# Need help with picking my first gun (1911).



## CrackEfron (Jan 18, 2013)

Hello everybody! 

This is probably one of many similar posts already on the forums but I’m horrible at searching forums and unfortunately don’t have much time or knowledge about guns to do my own research.

I’ve been going to shooting ranges for a few years now but very rarely (5 times a year the most). I have shot many different handguns and I think it’s time for me to buy my first ever gun. As I previously said I’ve tried a lot of different types and the 1911 seems to bond with me the most. It feels comfortable in my hand, I’m very accurate with it, I like the way it looks, I haven’t had any problems with it so far. I have tried 1911 from only 3 manufacturers (Colt, S&W and Kimber), honestly I didn’t see much of a difference between them although I didn’t spend much time with them since I was only using them at the range for rent. Also I had no idea up until I decided to buy my own that each manufacturer had soooo many different types of 1911s!

I am a lefty and want my gun to be for a left handed person. I’m looking to buy a brand new 1911 0.45 ACP caliber which I can eventually upgrade part by part (grips, sights, safety locks, trigger or whatever else gets into my mind). As of right now I want the barrel around 5“ but not too sure yet.
The price range without any upgrades is between $1,000 and $1,700 (not too strict on the range but I feel this amount will get me what I want)
I have no intention of carrying this gun anywhere except for in the trunk of my car when I go to the range. And I just want to get very familiar with this gun in case I ever need to use it for self defense.

So here are my questions/concerns (I have already read the sticky 1911 Buyer’s Ref. Guide so some of my questions are from there too):

1) Which brands should I be looking at for my price range and assuming I will eventually upgrade parts? (S&W was the least favorite out of the 3 I’ve shot) 
2) Size- as I understand the bigger the better? Factors being: Reliability,Accuracy,Ballistics performance.
3) Magazine- not too concerned with the amount of rounds it will hold but is it generally recommended to upgrade it anyways?
4) Guide rods and Spring guides- I’m totally lost here and not too sure what I need to know about them
5) Weight- I think it’s irrelevant if I’m not carrying?
6) Out of the brands which model in particular and why?
7) Material- Stainless Steel or Carbon Steel. Is it only for looks or does it actually make any difference? And does it generally affect the price much?
8) Conversion for a lefty- Does it come ready for me from a factory and if so will it cost extra and how much?

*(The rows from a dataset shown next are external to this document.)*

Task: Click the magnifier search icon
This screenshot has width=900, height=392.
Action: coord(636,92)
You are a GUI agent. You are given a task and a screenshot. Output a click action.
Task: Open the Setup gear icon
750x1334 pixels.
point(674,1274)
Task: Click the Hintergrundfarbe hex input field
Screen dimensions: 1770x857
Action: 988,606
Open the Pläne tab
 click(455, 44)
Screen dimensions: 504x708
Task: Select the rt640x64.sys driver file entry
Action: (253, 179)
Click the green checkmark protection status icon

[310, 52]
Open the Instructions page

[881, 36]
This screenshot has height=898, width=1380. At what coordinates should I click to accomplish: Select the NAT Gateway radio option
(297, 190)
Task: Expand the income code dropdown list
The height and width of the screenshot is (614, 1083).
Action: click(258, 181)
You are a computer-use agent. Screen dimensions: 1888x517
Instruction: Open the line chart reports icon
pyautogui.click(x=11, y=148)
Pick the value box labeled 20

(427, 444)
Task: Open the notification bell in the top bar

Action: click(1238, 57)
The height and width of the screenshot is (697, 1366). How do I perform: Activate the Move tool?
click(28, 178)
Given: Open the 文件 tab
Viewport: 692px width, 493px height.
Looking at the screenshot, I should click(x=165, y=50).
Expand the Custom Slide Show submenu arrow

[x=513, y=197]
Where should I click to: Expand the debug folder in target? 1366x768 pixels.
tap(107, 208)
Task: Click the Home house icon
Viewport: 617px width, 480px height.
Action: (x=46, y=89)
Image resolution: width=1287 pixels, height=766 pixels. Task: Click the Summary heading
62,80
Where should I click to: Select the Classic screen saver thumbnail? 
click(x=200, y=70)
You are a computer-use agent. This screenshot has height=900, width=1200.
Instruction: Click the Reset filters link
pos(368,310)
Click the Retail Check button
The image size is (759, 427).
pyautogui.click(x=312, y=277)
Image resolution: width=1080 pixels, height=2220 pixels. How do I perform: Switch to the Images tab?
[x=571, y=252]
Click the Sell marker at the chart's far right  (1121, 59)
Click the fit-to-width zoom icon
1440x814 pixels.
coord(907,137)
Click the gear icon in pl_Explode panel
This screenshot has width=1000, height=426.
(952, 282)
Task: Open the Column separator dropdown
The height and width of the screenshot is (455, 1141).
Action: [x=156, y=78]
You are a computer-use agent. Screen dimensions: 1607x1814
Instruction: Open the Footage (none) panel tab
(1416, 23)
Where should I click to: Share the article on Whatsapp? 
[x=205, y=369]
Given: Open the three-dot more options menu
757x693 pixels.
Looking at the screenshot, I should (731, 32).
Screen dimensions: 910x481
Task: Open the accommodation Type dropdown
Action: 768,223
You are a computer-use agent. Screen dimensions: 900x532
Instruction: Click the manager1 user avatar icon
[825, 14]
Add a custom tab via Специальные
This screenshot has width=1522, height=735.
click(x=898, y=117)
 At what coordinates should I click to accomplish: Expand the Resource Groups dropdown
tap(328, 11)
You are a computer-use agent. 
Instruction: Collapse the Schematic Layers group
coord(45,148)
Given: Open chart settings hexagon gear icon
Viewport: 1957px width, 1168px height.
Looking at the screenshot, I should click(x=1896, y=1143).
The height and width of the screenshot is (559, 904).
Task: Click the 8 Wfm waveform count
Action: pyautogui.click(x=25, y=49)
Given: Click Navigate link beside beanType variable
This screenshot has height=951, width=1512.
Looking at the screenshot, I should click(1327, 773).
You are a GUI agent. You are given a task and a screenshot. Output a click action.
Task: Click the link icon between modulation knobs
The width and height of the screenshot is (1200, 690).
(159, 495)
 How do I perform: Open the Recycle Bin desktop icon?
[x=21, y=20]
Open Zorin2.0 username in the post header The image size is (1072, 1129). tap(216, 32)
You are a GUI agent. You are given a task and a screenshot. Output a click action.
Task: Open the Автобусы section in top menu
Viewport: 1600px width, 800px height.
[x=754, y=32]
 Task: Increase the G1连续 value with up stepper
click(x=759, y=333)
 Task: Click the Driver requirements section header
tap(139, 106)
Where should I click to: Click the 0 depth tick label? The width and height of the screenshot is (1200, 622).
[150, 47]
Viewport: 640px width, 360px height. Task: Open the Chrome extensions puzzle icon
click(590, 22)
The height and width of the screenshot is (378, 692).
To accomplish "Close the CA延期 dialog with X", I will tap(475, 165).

If some or all of my questions are too “noobish” please point me in the right direction and give some helpful links.

Thanks a lot!


----------



## ponzer04 (Oct 23, 2011)

*My Opinion*

1) Out of your 3 brands I choose Colt (the original this is one of the reasons I like my Colt best) then S&W
2) 5in would do great for what you want and if you decide to get into ccw it isn't that bad to carry
3) I'm in favor of the 8rd Wilson Combat mags
4) I like the regular spring guides, if you want more weight for muzzle control get a full length
5) true here. and really with a good holster a full steel 1911 isn't all that bad
6) I got some models below that all have ambi safeties already so less upgrading for you
7) no opinion either way on this. I heard the carbon is stronger and the stainless is more rustproof and prettier
8) If you want a full lefty gun it will cost you, all of the models I found have ambi safeties









Colt Special Combat Government®









Colt XSE? Series









Colt Rail Gun®









1911 Tactical Operations









1911 Scorpion









1911 Extreme









Product: Model SW1911


----------



## barrelslime (Dec 15, 2012)

Sounds like you know what to look for and what you want. For a starter I'd Suggest a Remington 1911. There are many out there as you know.


----------



## chessail77 (Mar 15, 2011)

Might want to take a look at the Sig 1911, although my favorite is the S&W


----------



## Thevolkp (May 26, 2012)

A SA milspec is also a good place to start. Gives you a platform to customize for the features you want later. That's where I started many years ago. Never customized it because I like it as is. Just ended up buying higher end 1911's.


----------



## CrackEfron (Jan 18, 2013)

Thanks guys.
So after some more research and browsing the web I've decided to buy a Colt.
I've Narrowed it down to 3 models:

1) O1070XSE (XSE)
2) O5070X (GOLD CUP)
3) O1970CM (SPECIAL COMBAT GOV)

In the link I made a little spreadsheet with the specs of those 3 guns. (They are almost identical spec-wise)
https://docs.google.com/spreadsheet/ccc?key=0Ahe7vyqzE41edFEwNlhiNXVENzR4UlJ1bWJTb3JtT2c

Please post your pros and cons on those guns and if you know how much they are approximately brand new.
P.S. I will most likely end up changing the sights, and the grips.


----------



## rex (Jan 27, 2012)

Since you're not going to carry it,the GC and SCG have adjustable sights and is a plus.On any of those 3 changing sights is a waste of money unless you are going to carry it.Being a lefty,the SCG comes with an ambi thumb safety,so that's a plus.If you need an ambi safety to upgrade or replace one,Wilson Combat makes the best around now,it's called Bulletproof and is very strong to prevent the old issues with ambies.Unfortunately it is quite expensive.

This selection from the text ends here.